21. Hukuk Dairesi 2017/896 E. , 2018/230 K.
"İçtihat Metni"MAHKEMESİ :İş Mahkemesi
Davacılar, ölüm aylığının kesilmesine ilişkin Kurum işleminin iptaliyle, 30/09/2010 tarihinden itibaren ödenmeyen aylıkların yasal faiziyle birlikte ödenmesine karar verilmesini istemiştir.
Mahkeme ilamında belirtildiği şekilde, isteğin kabulüne karar vermiştir.
Hükmün, davalı vekili tarafından temyiz edilmesi üzerine temyiz isteğinin süresinde olduğu anlaşıldıktan sonra düzenlenen raporla dosyadaki kağıtlar okundu, işin gereği düşünüldü ve aşağıdaki karar verildi.
K A R A R
Dava; 5510 sayılı Yasa"nın 56/2.fıkrası uyarınca davacının boşandığı eşi ile birlikte yaşadığının tespit edilmesi nedeni ile ölüm aylığının kesilmesine ilişkin davalı Kurum işleminin iptali ve 30.09.2010 tarihinden sonra ödenmesi gereken ölüm aylıklarının işleyecek yasal faiziyle birlikte davalı kurumdan tahsiline karar verilmesi istemine ilişkindir.
Mahkemece davanın kabulüne karar verilmiştir.
Hüküm, davalı Kurum vekilince temyiz edilmiştir.

■ **Veri Kayıtları**
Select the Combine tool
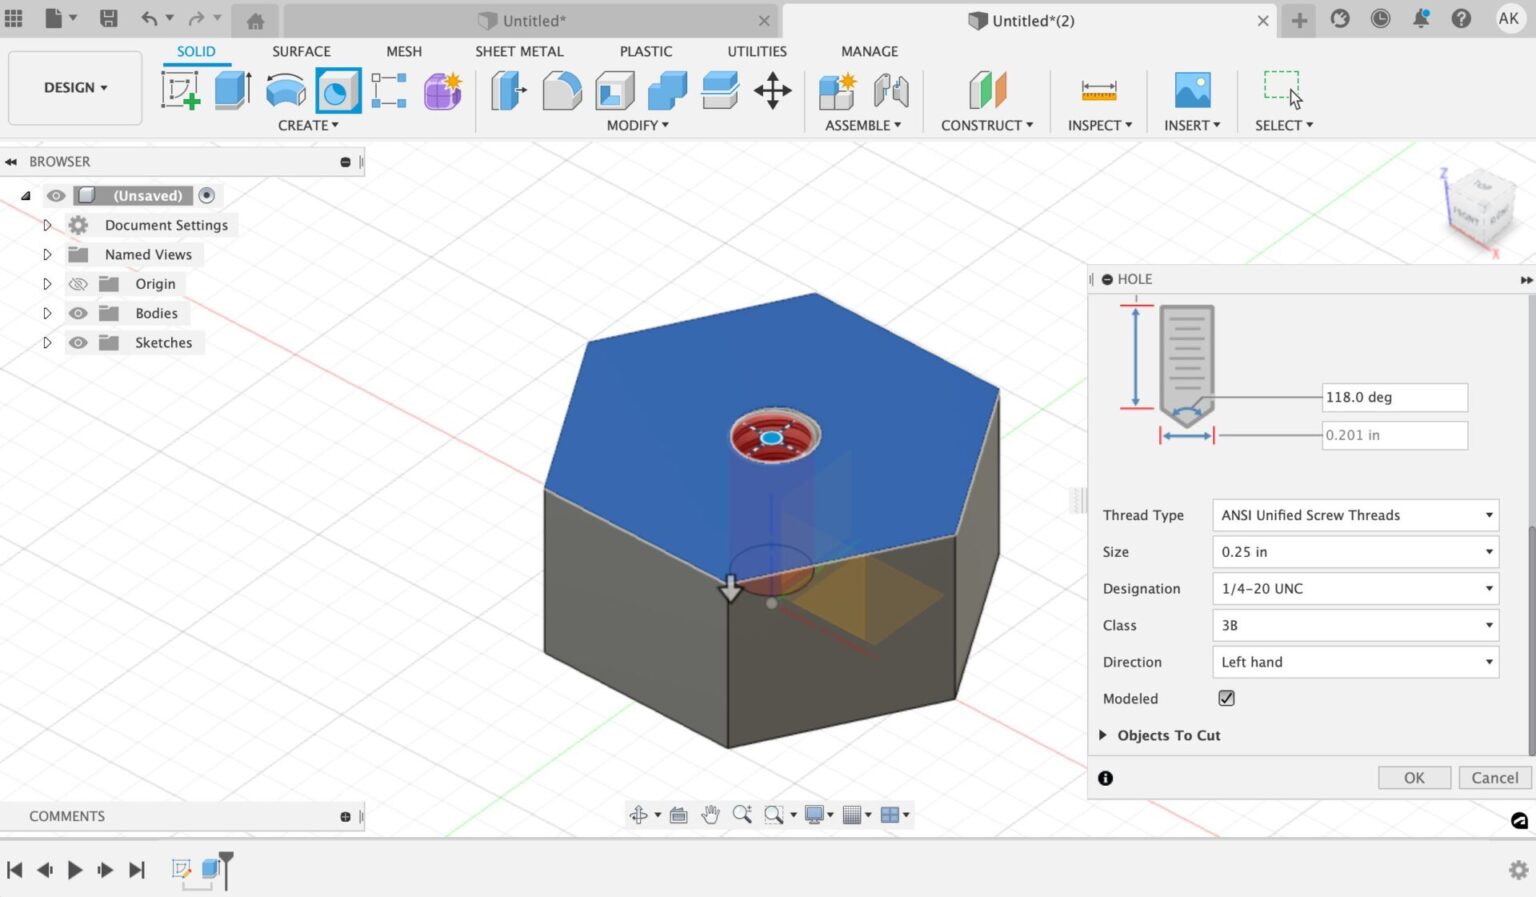 pyautogui.click(x=666, y=90)
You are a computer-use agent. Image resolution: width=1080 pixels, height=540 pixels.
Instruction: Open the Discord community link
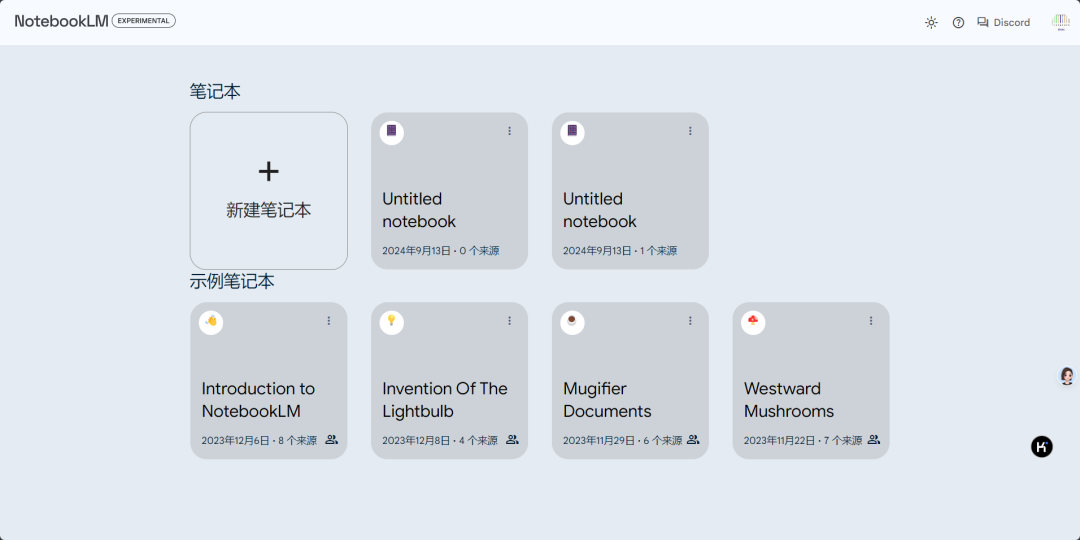pyautogui.click(x=1003, y=22)
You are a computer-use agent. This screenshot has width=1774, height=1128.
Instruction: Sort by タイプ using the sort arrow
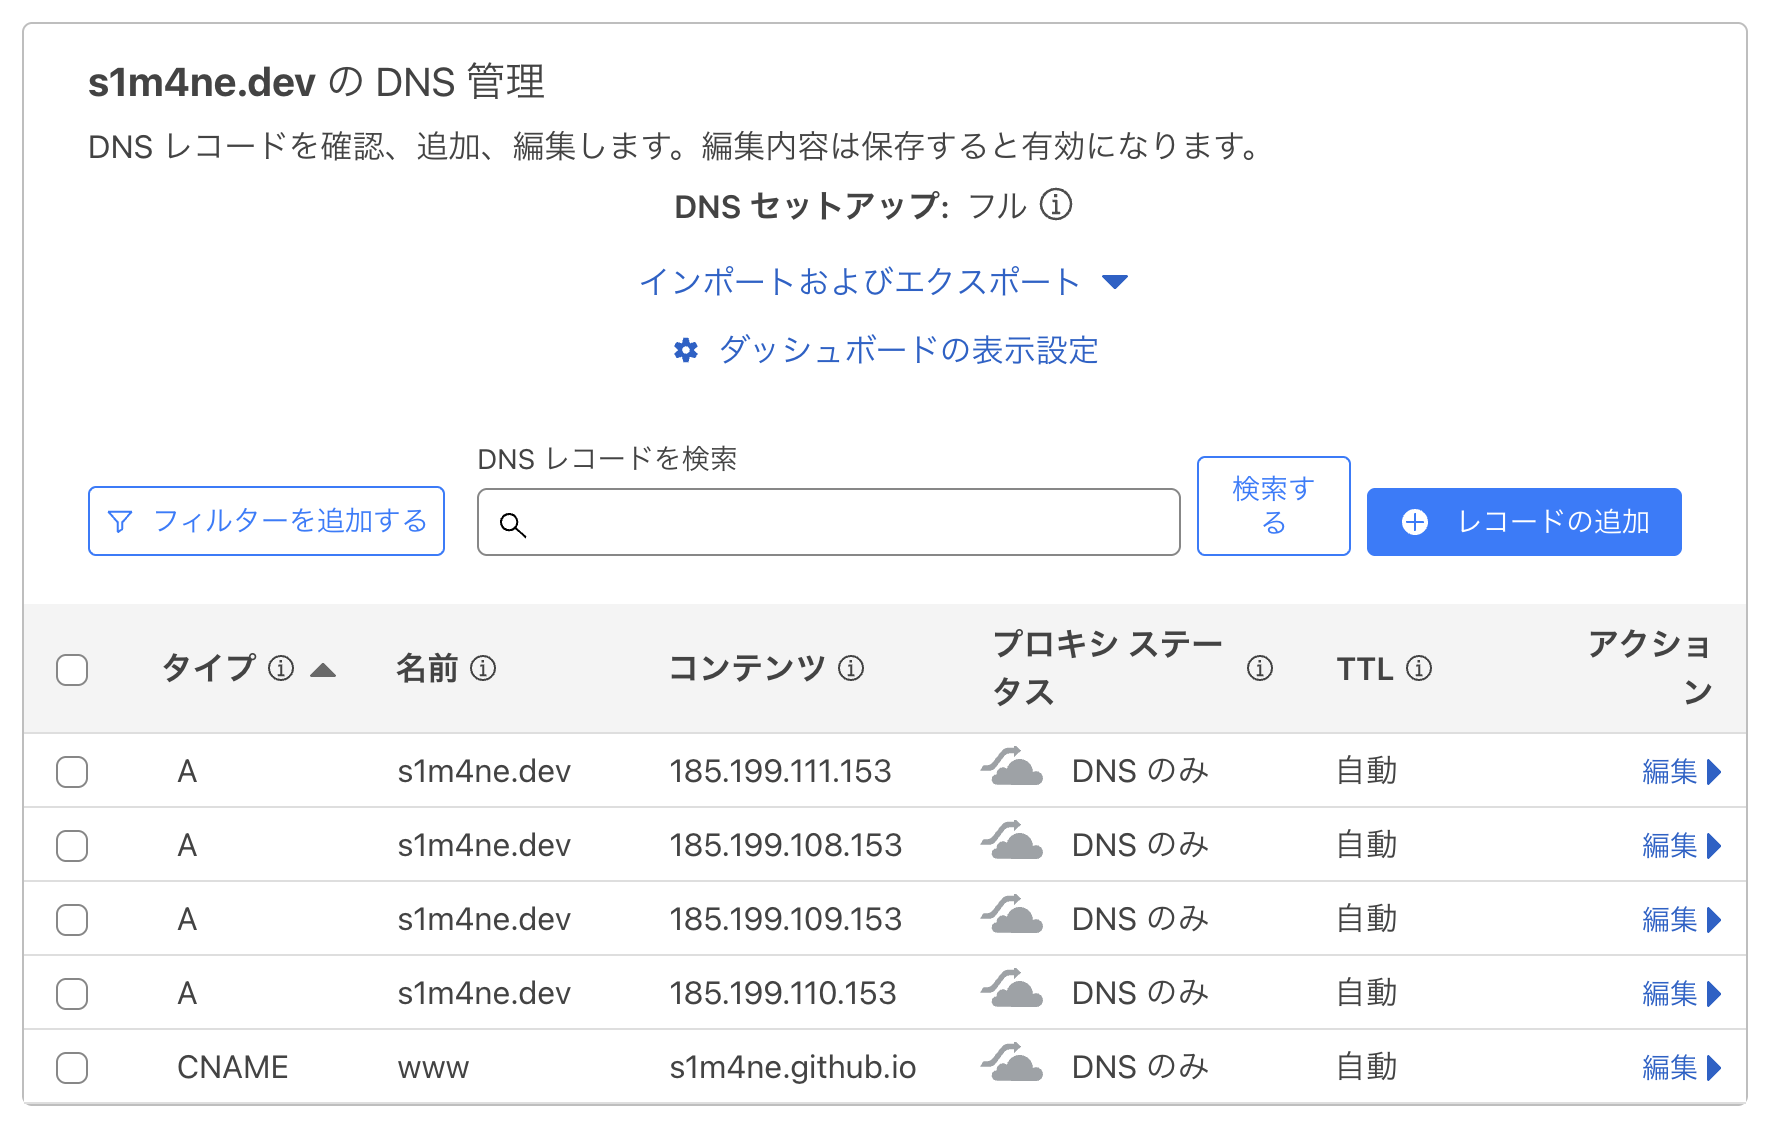[323, 670]
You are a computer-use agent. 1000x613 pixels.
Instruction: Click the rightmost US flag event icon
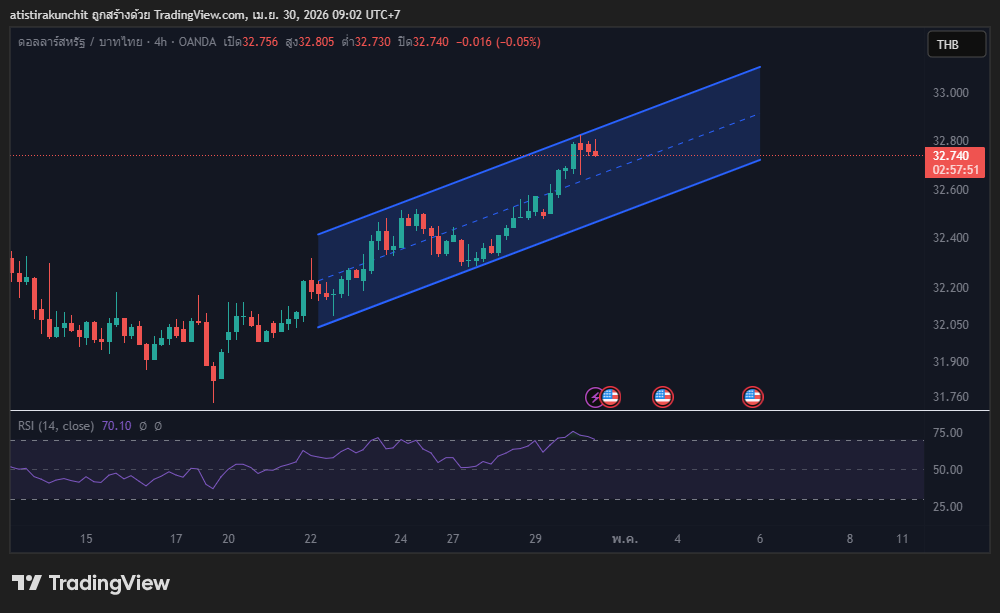[x=753, y=397]
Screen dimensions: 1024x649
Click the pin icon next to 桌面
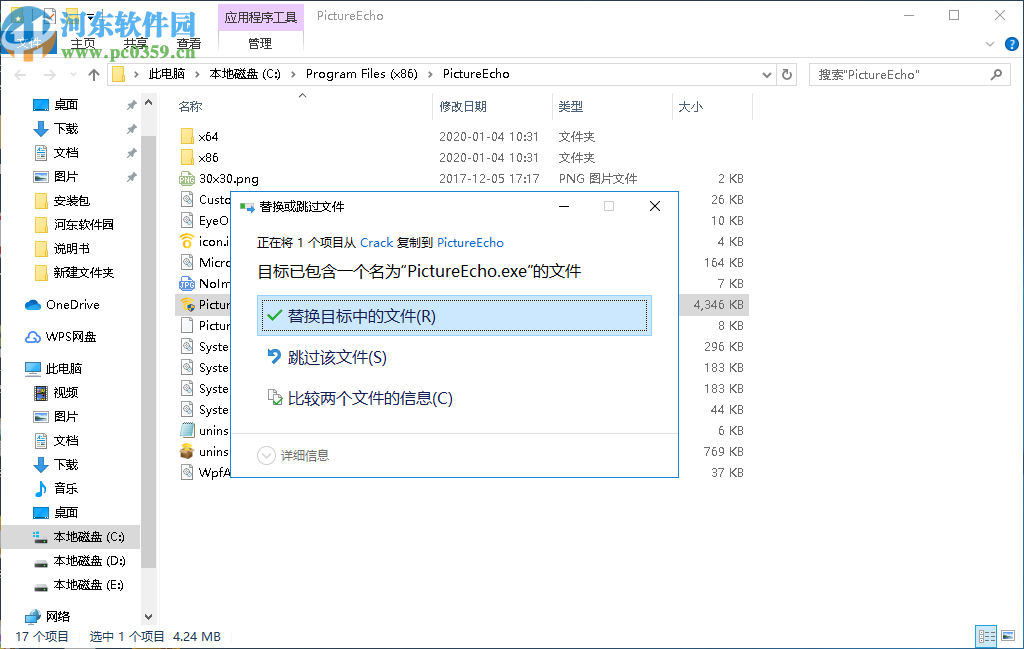[x=130, y=104]
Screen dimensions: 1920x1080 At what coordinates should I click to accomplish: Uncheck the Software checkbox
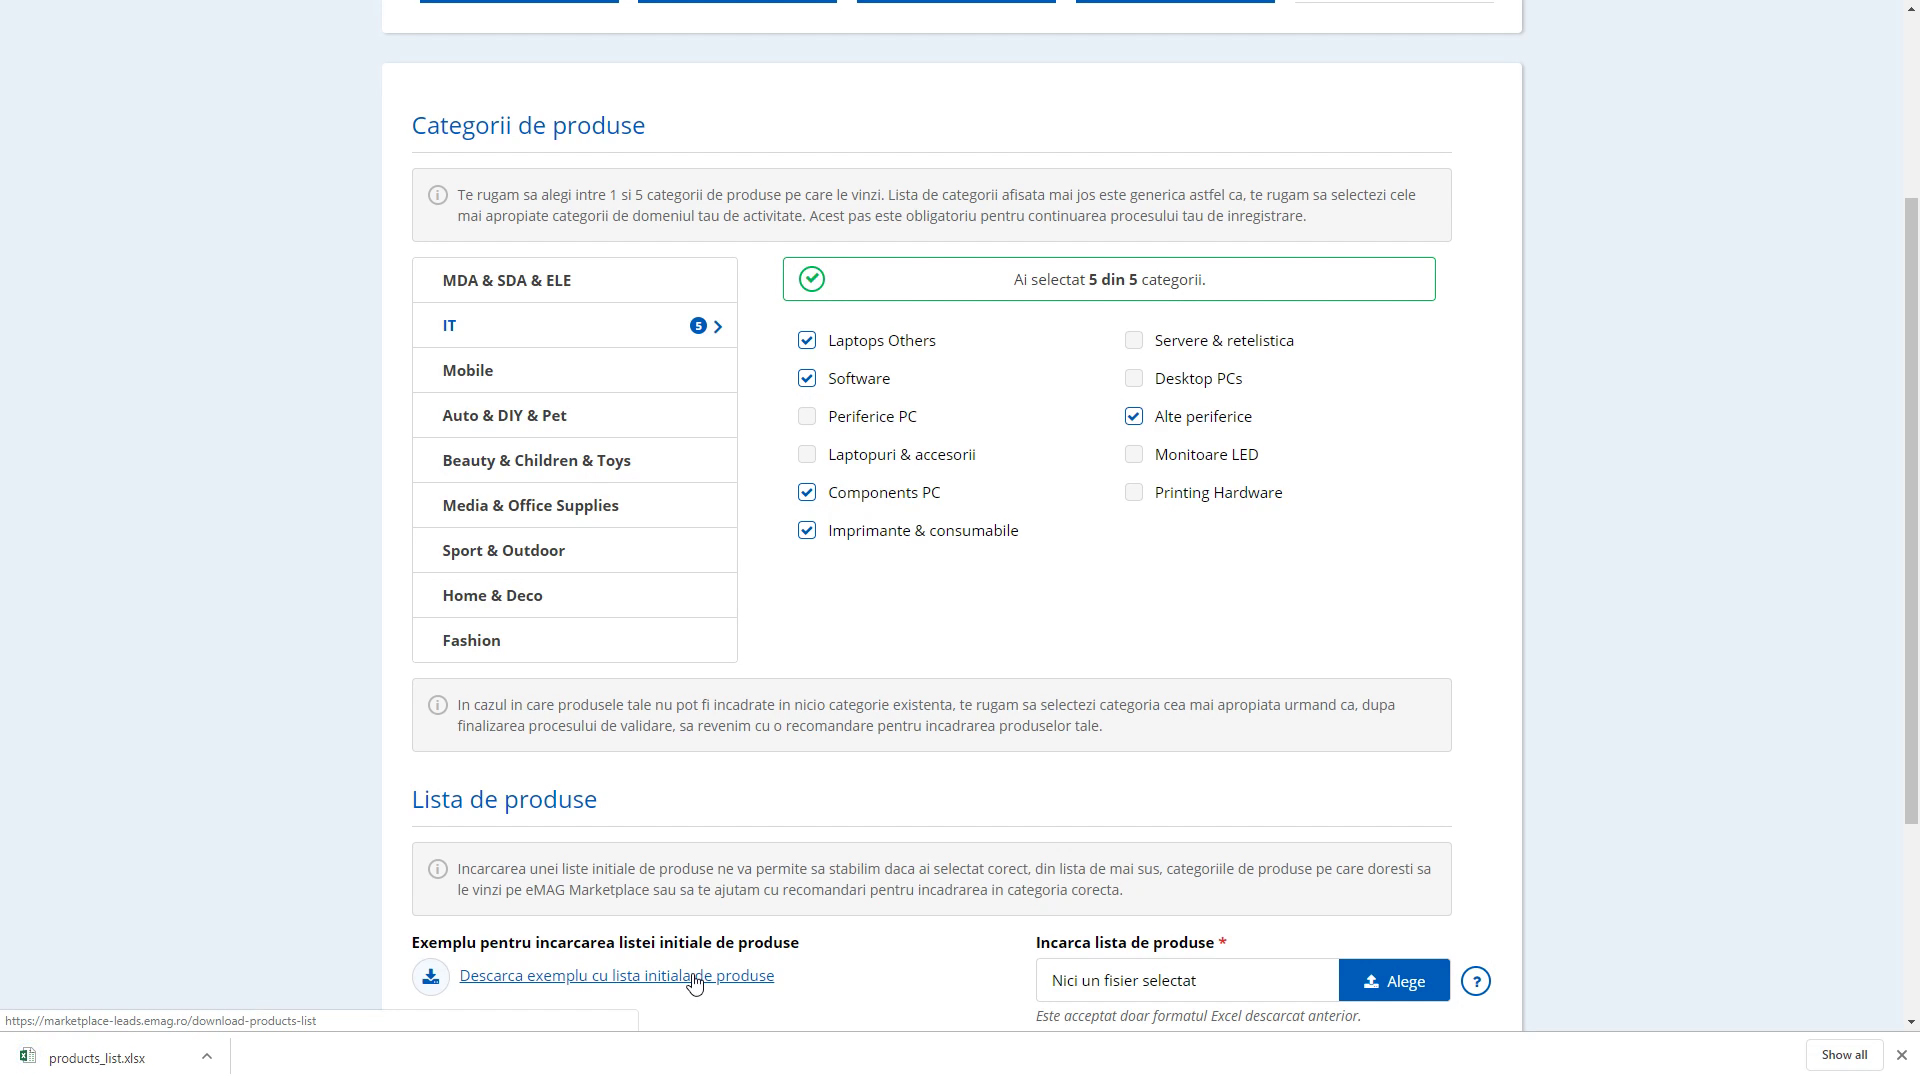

■ **Yazılı Talimat A**
Ölüm aylığı kararında, temyiz isteğinin süresinde olduğu anlaşıldıktan sonra yapıldığı belirtilen işlemleri metindeki sırayla sıralayın.
■ **Yazılı Talimat B**
Ölüm aylığı kararını, son cümlesinden sonrasını yazarak sürdürün.
Öğelerin bu çalışmada hiçbir işlevi yoktur.

■ **Alıştırma Yanıtı A**
Dosyadaki kağıtlar okundu; işin gereği düşünüldü; aşağıdaki karar verildi.

■ **Alıştırma Yanıtı B**
Dosyadaki kayıt ve belgelerin incelenmesinden; müteveffa davacı "nın 28.11.2008 tarihinde eşi ..."den boşandığı,. 26.7.1988 tarihinde vefat eden babası ..."den dolayı 13.1.2009 tarihli tahsis talebi ile ölüm aylığı bağlandığı, 08/03/2013 tarihinde eski eşiyle tekrar evlendiği, davacının 07/10/2014 tarihinde vefat ettiği, mirasçıların davayı devam ettirdiği, Sosyal Güvenlik Denetmeni tarafından düzenlenen 24/05/2010 tarih 531 sayılı rapora göre davacı ve boşandığı eşinin birlikte yaşadıklarının tespit edildiği, bu rapora dayanılarak davacının aylığının kesildiği, borcun dönemi ve miktarına ilişkin dosyada bilgi olmadığı, Mahkemenin kabule ilişkin vermiş olduğu ilk kararın Dairemizin 2013/18162 esas 2014/14265 karar sayılı kararıyla eksik inceleme yapıldığı gerekçesiyle bozulduğu, bozma üzerine verilen ikinci kararın da davanın kabulüne dair olduğu anlaşılmıştır.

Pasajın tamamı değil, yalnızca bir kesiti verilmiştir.